Earlier this month, concerned about the rise of racism and Islamophobia in Crimea, Tatar leaders revived the Tatar National Liberation Movement, which was last active during the Tatar exile in Central Asia in the 1980s. In a Crimea controlled by Russian nationalist groups, anti-Tatar racism will likely increase after Russia’s annexation of the peninsula is consolidated. A return to Soviet-style political repression would encourage young Tatars to press their case through violent means. The younger generation sees passive resistance by older Tatar dissidents as out of touch with reality. Growing discontent with Russian occupation will undoubtedly boost support for radical groups such as Hizb-ut-Tahrir al-Islami and al-Takfir wa al-Hijrah. Initially formed by Tatar refugees from Uzbekistan and other Central Asian countries, the two Islamic groups are considered terrorists in Central Asia and are banned in several countries, including Ukraine.
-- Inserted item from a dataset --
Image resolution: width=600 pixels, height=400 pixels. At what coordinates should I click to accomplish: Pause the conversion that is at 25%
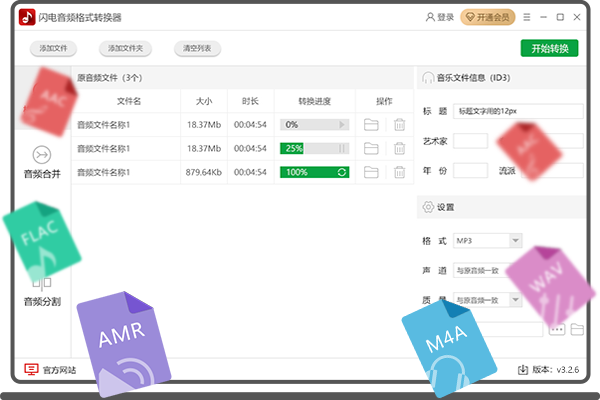[343, 148]
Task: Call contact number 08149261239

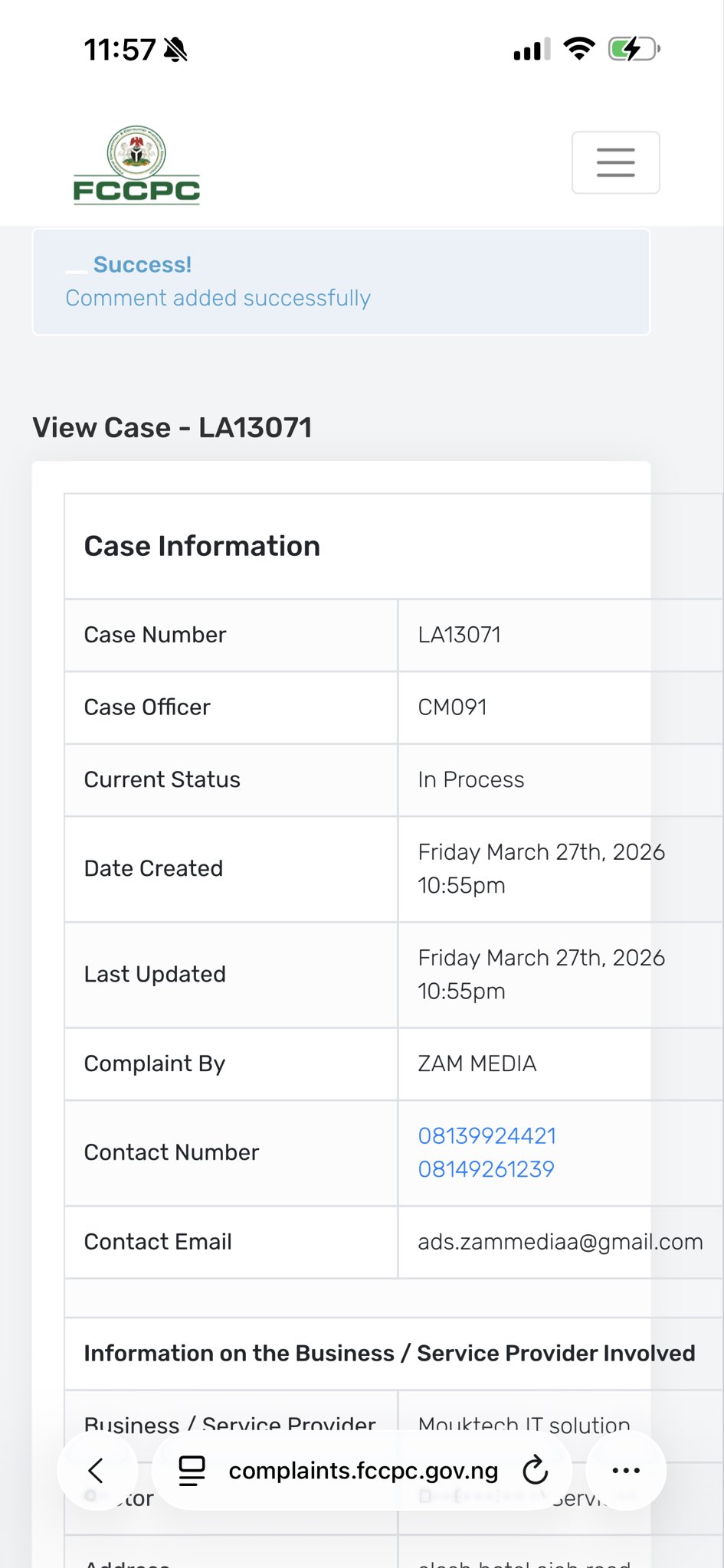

Meanwhile, contrary to Putin and Russian media’s propaganda, Russian-speaking Ukrainian Jews and ethnic Russians are playing a central role in the new Ukrainian government. Crimean Tatars, on the other hand, are likely to endure increased racial and political persecution under Putin’s Russia. Therefore the international attention, hitherto focused on overstated allegations of anti-Semitism in Ukraine, should shift toward the plight of Crimean Tatars, who face racist discrimination in Russia’s kleptocracy, where the rule of law is weak.
Taras Kuzio is a Toronto-based research associate at the Centre for Political and Regional Studies, Canadian Institute of Ukrainian Studies, at the University of Alberta.
The views expressed in this article are the author's own and do not necessarily reflect Al Jazeera America's editorial policy.